**Task directions:** Extract the records in full, leaving every picture out.

[[ Source data open ]]

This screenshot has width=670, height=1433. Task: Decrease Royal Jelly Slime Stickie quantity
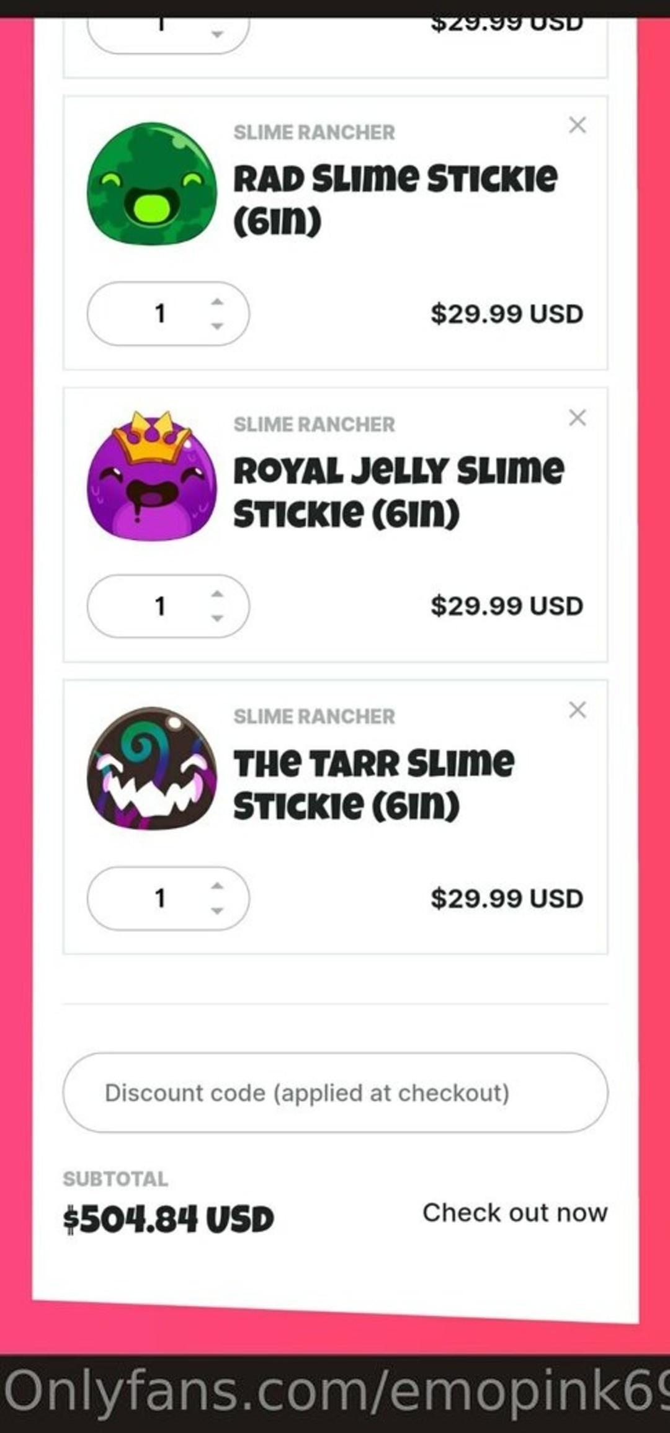pyautogui.click(x=217, y=618)
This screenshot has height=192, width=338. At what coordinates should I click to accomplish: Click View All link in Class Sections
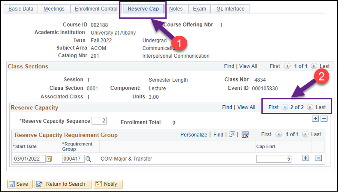248,66

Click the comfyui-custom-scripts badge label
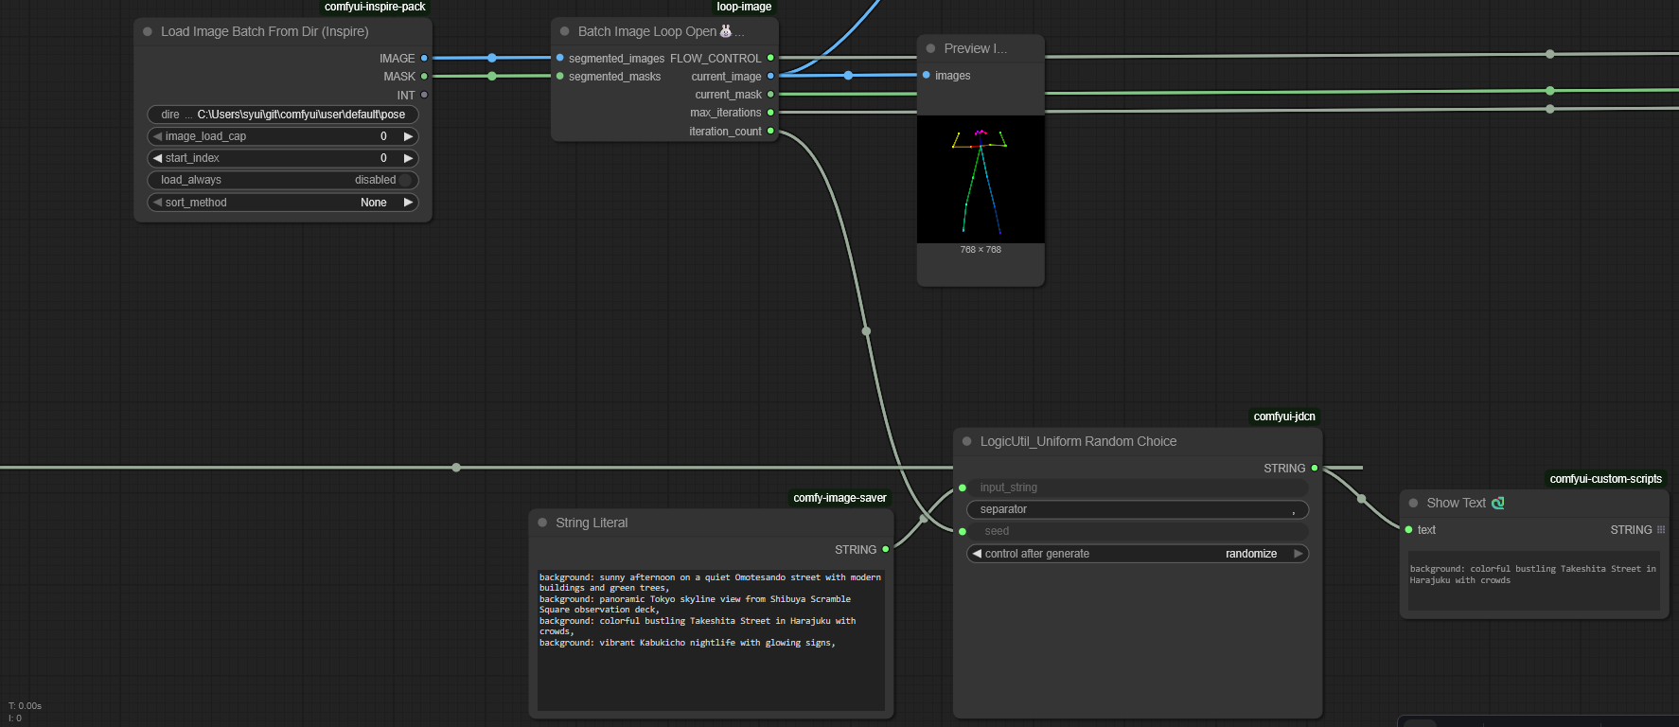click(1605, 479)
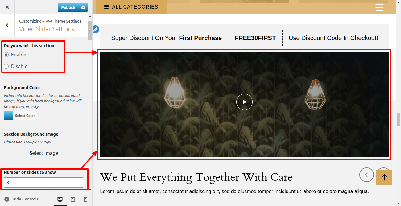Screen dimensions: 401x206
Task: Open the site hamburger menu icon
Action: click(x=379, y=7)
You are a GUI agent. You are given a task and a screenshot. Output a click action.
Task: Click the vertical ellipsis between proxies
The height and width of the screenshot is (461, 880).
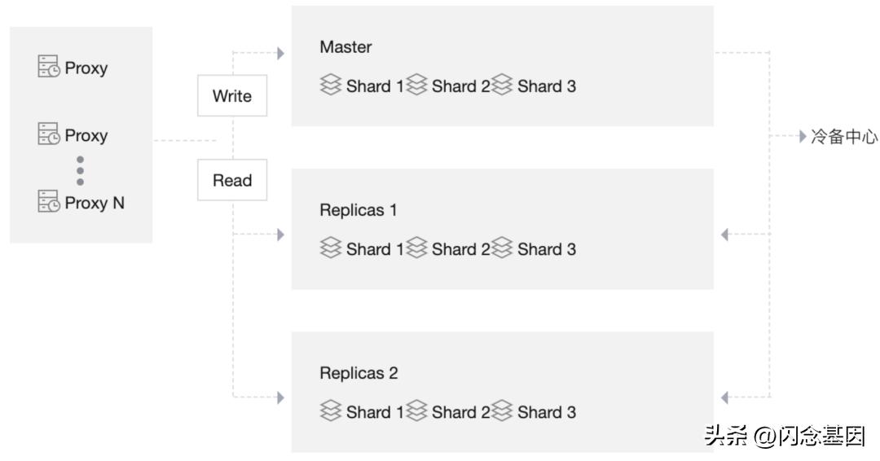(x=80, y=170)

[[ Source data closed ]]

**Exercise answer:**
This screenshot has width=670, height=1433. Task: Decrease Royal Jelly Slime Stickie quantity
pyautogui.click(x=217, y=618)
This screenshot has height=192, width=338. At what coordinates should I click to accomplish: Click View All link in Class Sections
248,66

Click the comfyui-custom-scripts badge label
click(1605, 479)
Screen dimensions: 401x206
Task: Open the site hamburger menu icon
Action: click(x=379, y=7)
You are a GUI agent. You are given a task and a screenshot. Output a click action.
Task: Click the vertical ellipsis between proxies
The height and width of the screenshot is (461, 880).
(x=80, y=170)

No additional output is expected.